Stefan Schindler, Projektierer und Planer für WKAs in Deutschland und der Schweiz bei reencon in Stephanskirchen, widmete sich in seinem Beitrag den Vorteilen, Chancen, technischen Aspekten und den Möglichkeiten der Bürgerbeteiligung.
Er wies auf weitere positive Wirkungen der Windkraft hin: Die dezentrale Stromerzeugung trägt zur Unabhängigkeit von überregionaler EE-Erzeugung und -Transport bei. In Deutschland gibt es bereits 400.000 Arbeitsplätze im Bereich der erneuerbaren Energien, was auch den Technologie-Export stärkt. Gleichzeitig sinkt die Rohstoff-Abhängigkeit von anderen Ländern.
Durch Gesetzesänderungen ergeben sich neue Chancen: Das Genehmigungsverfahren wird durch die EU-Notfallverordnung, das vom Bund zugestandene „überragende öffentliche Interesse“ sowie die Änderung weiterer Gesetze beschleunigt. Dadurch kann die Entwicklung eines Windenergieprojekts, die bisher 4 bis 10 Jahre dauert, auf 2 bis 3 Jahre verkürzt werden.
Im Hinblick auf die Bürgerbeteiligung betonte Schindler die Bedeutung transparenter Kommunikation. Mittlerweile ist gesetzlich geregelt, dass 0,2 Cent pro Kilowattstunde erzeugtem Strom an die Standortgemeinde fließen dürfen. Durch eine Flächenpool-Regelung profitieren zudem alle Grundeigentümer im Umfeld der Windkraftanlage.
Die Vorträge wurden aufgezeichnet und sollen ab Mitte März zur Verfügung stehen.

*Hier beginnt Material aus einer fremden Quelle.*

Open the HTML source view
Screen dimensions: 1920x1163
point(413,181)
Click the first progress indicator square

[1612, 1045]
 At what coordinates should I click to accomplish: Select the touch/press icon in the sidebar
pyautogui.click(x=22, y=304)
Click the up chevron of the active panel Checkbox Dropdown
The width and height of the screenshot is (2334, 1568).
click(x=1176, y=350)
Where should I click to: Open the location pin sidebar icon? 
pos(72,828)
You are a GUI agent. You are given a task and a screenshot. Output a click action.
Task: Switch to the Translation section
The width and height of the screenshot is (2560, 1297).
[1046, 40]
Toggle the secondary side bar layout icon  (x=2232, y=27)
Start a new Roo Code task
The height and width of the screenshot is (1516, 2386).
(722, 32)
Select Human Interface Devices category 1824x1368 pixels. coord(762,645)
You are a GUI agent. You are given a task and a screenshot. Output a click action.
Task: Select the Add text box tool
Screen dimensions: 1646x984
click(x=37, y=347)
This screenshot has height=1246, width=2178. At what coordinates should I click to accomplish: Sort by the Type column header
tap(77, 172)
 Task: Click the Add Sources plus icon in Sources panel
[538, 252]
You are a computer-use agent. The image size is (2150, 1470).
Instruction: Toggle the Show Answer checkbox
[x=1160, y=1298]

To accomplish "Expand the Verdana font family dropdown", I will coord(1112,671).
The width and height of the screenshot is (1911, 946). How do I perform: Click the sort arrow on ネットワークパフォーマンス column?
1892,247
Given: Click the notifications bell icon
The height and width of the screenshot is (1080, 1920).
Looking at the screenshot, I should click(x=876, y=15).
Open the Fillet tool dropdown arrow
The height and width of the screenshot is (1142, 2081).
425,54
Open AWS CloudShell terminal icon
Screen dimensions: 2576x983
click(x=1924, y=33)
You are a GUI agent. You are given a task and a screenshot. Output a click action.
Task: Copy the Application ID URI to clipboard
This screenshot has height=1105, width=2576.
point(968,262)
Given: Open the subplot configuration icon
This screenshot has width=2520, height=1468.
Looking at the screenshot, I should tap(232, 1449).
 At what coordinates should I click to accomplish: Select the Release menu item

Erfreulicherweise blieb ausreichend Zeit für die Beantwortung von Publikumsfragen, die von lokalen Angelegenheiten wie dem Erler Wind (https://ezro.de/2022/03/08/forschungsprojekt-erler-wind-3/) bis hin zu den globalen Themen wie den seltenen Erden reichten. Zahlreiche Fragen zum Thema Wasserstoff deuteten darauf hin, dass ein eigener Vortragsabend zu diesem Thema sinnvoll wäre.
Die „Rosenheimer Energiedialoge“ sind eine Initiative von TH Rosenheim, Landratsamt Rosenheim, Energiezukunft Rosenheim, Klimaschutzmanagement Kolbermoor, Rosolar und BUND Naturschutz Rosenheim. Nach Möglichkeit wird einmal im Monat an wechselnden Orten der Region eine Informationsveranstaltung zu den Themen Energiewende und Nachhaltigkeit angeboten.